[sword-devel] HELP! Need your feedback on XML Markup Language
Troy A. Griffitts
sword-devel@crosswire.org
Fri, 17 Aug 2001 17:32:40 -0700
You're such a smart alec! :)
Liked the paper, though it stretched my knowledge of XPointer and XSLT.

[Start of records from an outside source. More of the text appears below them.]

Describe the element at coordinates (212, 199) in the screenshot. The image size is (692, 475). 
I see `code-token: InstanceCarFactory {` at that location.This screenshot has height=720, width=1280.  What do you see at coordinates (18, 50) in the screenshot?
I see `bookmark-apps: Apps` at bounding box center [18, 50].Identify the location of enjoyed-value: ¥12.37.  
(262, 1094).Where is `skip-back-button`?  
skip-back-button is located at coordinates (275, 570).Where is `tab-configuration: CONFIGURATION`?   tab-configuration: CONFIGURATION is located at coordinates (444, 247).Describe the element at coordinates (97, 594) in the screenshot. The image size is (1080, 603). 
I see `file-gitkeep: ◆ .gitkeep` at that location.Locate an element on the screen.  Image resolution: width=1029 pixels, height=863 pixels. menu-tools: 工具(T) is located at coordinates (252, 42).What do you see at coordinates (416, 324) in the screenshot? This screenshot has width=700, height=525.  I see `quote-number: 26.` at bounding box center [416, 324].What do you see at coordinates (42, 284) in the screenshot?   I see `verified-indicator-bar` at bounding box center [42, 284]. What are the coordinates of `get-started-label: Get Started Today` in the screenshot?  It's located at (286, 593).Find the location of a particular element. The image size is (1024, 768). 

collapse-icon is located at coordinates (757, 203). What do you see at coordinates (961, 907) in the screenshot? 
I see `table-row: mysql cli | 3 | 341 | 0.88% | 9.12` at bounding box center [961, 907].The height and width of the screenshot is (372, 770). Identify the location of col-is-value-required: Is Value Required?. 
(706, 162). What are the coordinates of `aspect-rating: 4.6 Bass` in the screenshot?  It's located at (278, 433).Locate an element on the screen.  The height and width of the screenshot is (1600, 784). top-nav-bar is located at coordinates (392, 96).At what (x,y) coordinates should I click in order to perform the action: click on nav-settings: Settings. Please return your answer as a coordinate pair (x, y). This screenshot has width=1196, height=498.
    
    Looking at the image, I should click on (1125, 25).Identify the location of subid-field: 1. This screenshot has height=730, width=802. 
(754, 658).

Might I suggest, rather than force the granularity to the smallest
PCDATA in all associative meta hierarchies, that you designate one
document the 'master'; let it raise it's hierarchy from a flat 'word' to
something in which the other ancillary hierarchies _might_ have in
common (e.g. module/testament/chapter/verse/word, or anything it
wishes). Force key attributed to be unique for all levels (like you have
done for 'word') in the master. This will allow a greatly reduced size
and complexity of additional auxiliary hierarchies, and remove the
redundant CDATA from all documents.
To use your example:
Dub your mostly unchanged Pages document the 'master' (just for example
purposes; any file could be dubbed the 'master', but it looks like we
get the most benefit from this first choice). I've added unique
attributes-- per our 'master' document requirements, above-- throughout
the document (l1[2]=l3, and l2[2]=l4:
<pages>
<page id="p1">
<line id="l1">
<w id="w1">This</w>
<w id="w2">is</w>
</line>
<line id="l2">
<w id="w3">text</w>
</line>
</page>
<page id="p2">
<line id="l3">
<w id="w4">in</w>
<w id="w5">a</w>
<w id="w6">base</w>
</line>
<line id="l4">
<w id="w7">file</w>
</line>
</page>
</pages>
This allows your Text document to be reduced from:
<text>
<para id="p1">
<w id="w1">This</w>
<w id="w2">is</w>
<w id="w3">text</w>
<w id="w4">in</w>
<w id="w5">a</w>
<w id="w6">base</w>
<w id="w7">file</w>
</para>
</text>
to:
<text>
<para id="p1">
<page id="p1" />
<page id="p2" />
</para>
</text>
Clauses from:
<clauses>
<clause id="c1">
<s>
<w id="w1">This</w>
</s>
<p>
<w id="w2">is</w>
</p>
<c>
<w id="w3">text</w>
</c>
<a>
<w id="w4">in</w>
<w id="w5">a</w>
<w id="w6">base</w>
<w id="w7">file</w>
</a>
</clause>
</clauses>
to:
<clauses>
<clause id="c1">
<s>
<w id="w1" />
</s>
<p>
<w id="w2" />
</p>
<c>
<w id="w3" />
</c>
<a>
<page id="p2" />
</a>
</clause>
</clauses>
The saving in space we see here is minimal, but I believe it reduces
error prone redundancy and provides a mechanism to potentially save
exponentially on space.
Please ignore me if I'm may be way off base. Just my 1/2 cent worth.
-Troy.